Michael Cook
mercatornet.com

Bioethical standards are loose and murky in China, but there are things which do provoke outrage. No, we are not talking about Xinjiang’s Uyghurs. The issue du jour is that a popular model and actress, Zheng Shuang, has been accused by her estranged former partner of abandoning two children whom she commissioned from two surrogate mothers in the United States.

A wave of outrage swept through Chinese social media. As a result, she was immediately dumped by the luxury goods firm Prada as a brand ambassador. Government regulators have blacklisted her. She is being fast-tracked to unpersonhood.

Zheng Shuang, in her brief time as a brand ambassador for Prada

In China’s opaque justice system exemplary punishments are a perennial hazard for celebrities. As the Chinese proverb has it, “To feed the ambition in your heart is like carrying a tiger under your arm.” Ms Zheng, who last month was one of the most popular young screen faces in China, must be having nightmares about going to jail.

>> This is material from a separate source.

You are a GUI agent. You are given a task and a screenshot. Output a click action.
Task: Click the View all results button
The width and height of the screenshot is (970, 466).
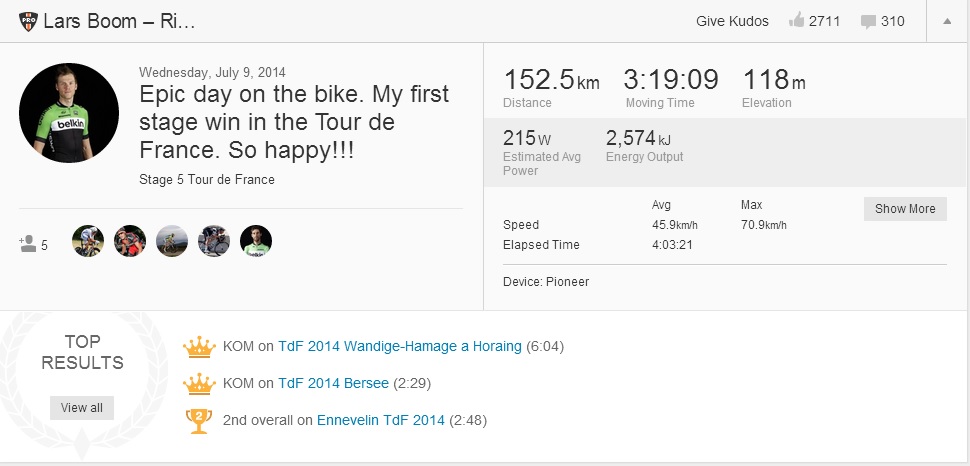[82, 408]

Zhang Heng, her former partner, says that he has been stranded in the US for over a year because he “must take care of and protect two young and innocent lives”. Ms Zheng is reportedly listed as the children’s mother on the children’s birth certificates.

Someone helpfully leaked a tape of a conversation. In it, Zheng, Zhang and their parents were discussing what to do with the then-unborn children after the celebrity couple had broken up.

Zheng’s father suggested that they abandon the children at the hospital, while Zhang’s father said it would be illegal. Zheng’s family then suggested giving the children up “for adoption”, while Zheng expressed exasperation that they could not be aborted.

The government is not pleased with these scandalous developments. The Central Political and Legal Affairs Commission of the Communist Party of China said: “Surrogacy is banned in China as it uses women’s uteruses as a tool and sells life as a commercial product. As a Chinese citizen, the act of travelling to the US on a legal loophole is not abiding by the law.”

The state broadcaster CCTV also commented that “surrogacy is banned in China because it overlooks life”, and even called it “trampling the bottom line [of human morality]”.

While surrogacy is effectively banned in China, an article last year in International Journal of Law, Policy and the Family said that: “Driven by high demands from society, the surrogacy industry has flourished in recent years in China with an estimate of 10,000 resulting children born every year.”

What’s puzzling about this indignation over surrogacy, which is prohibitively expensive, and relatively rare, is that far, far worse crimes against women happen in Tibet and Xinjiang every day and the Chinese media is silent, or worse, praises them. A thoroughly documented report last year by a German demographer spoke of forced sterilisation and abortions to reduce the number of children born to Uyghur women. He did not hesitate to use the word “genocide”.

Surrogacy is human rights abuse as well. It treats women like cattle and commodifies babies. It’s good to see that the Chinese media is calling out a young celebrity for abandoning her two children. But the abuse of thousands of Uyghur women cries out to heaven.  Perhaps, though, we in the West shouldn’t get too uppity about Chinese double standards. Our governments are prepared to turn school systems upside down to accommodate a tiny handful of supposedly transgender children while ignoring millions of abortions. Consistency may be overrated.